Repository files navigation

PyPredict

Requirements

In order to run this module you will need to run the InstallRequirements.py python file in the PyPredict directory, this will install all necessary modules through a requirements.txt file.

Front-end setup

To import sub-modules use from PyPredict import module from a list of sub-modules from PyPredict import API_Interface, DataHandler, Normalization, ML, Graphics, Statistics. The following is a full code example of the front end and different use cases:

from PyPredict import API_Interface, DataHandler, Normalization, ML, Graphics, Statistics
from PyPredict.API_Interface import data

###general setup###

API_Interface.download()#initiate the download of listed tickers
Graphics.graph_df(data)#graph the entire dataset passing all the downloaded data 

#normalization
Normalizer=Normalization.Normalize("NVDA","open")
Normalizer.Logarithmic()#either pass a pandas column or a list of values
DeNormalizer=Normalization.DeNormalize("NVDA","open")

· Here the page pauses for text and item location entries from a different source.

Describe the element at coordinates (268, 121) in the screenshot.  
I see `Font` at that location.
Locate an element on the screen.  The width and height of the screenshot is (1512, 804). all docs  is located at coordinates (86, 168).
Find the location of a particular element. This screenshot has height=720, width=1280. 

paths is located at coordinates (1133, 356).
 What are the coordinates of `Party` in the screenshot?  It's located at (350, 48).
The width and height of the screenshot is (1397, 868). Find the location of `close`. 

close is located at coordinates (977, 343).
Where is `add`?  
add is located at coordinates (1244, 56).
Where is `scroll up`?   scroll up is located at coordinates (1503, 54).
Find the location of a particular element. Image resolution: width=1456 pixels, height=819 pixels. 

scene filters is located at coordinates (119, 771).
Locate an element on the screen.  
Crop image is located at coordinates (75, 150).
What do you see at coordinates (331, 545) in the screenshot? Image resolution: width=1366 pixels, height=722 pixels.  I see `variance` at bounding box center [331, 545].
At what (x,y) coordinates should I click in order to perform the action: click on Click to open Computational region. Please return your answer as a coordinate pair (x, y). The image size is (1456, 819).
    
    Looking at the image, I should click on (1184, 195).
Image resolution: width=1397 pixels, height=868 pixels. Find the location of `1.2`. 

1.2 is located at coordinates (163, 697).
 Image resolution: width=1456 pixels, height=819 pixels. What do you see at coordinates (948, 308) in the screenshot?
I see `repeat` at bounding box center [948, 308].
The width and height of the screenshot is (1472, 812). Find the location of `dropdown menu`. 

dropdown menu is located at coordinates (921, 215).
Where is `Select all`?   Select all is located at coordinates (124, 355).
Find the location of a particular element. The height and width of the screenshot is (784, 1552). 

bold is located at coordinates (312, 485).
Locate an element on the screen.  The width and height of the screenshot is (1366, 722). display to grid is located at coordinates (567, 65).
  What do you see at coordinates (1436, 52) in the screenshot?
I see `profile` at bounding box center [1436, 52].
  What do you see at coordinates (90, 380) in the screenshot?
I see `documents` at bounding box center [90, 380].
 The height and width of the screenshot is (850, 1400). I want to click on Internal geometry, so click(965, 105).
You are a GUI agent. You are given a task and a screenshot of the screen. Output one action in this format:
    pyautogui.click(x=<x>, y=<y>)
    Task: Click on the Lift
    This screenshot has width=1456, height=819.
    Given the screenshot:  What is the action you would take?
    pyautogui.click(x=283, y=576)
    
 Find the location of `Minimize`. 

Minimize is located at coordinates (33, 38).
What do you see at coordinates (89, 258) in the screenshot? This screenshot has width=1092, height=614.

#perform some feature engineering
FE=DataHandler.Feature_Engineering(data["NVDA"]["open"],min=0.41,max=0.77)
decomposed=FE.seasonal_decompose(period=30)
MAD_result=FE.MAD(threshold=1.9)

#prepare the data for the LSTM, construct the model, and begin training
DH=DataHandler.LSTM_Prep(data["NVDA"]["open"],ratio=(.7,.3))
LSTM=ML.Univariate_LSTM(DH.TTV_x, DH.TTV_y,cell_count=70,output_size=1,filename="NVDA_open")
LSTM.train()

#extract a prediction and de-normalize the predicted set and the testing set
prediction=LSTM.predict(DH.TTV_x[1])#testing data
de_normalized_test_y = DeNormalizer.External_Sets["Logarithmic"](DH.TTV_y[1].flatten())
de_normalized_test_x = DeNormalizer.External_Sets["Logarithmic"](DH.TTV_x[1].flatten())
de_normalized_prediction = DeNormalizer.External_Sets["Logarithmic"](prediction)
Graphics.graph_prediction_overlapped(de_normalized_test_y,de_normalized_prediction)
Graphics.graph_prediction_merged(de_normalized_test_x,de_normalized_prediction)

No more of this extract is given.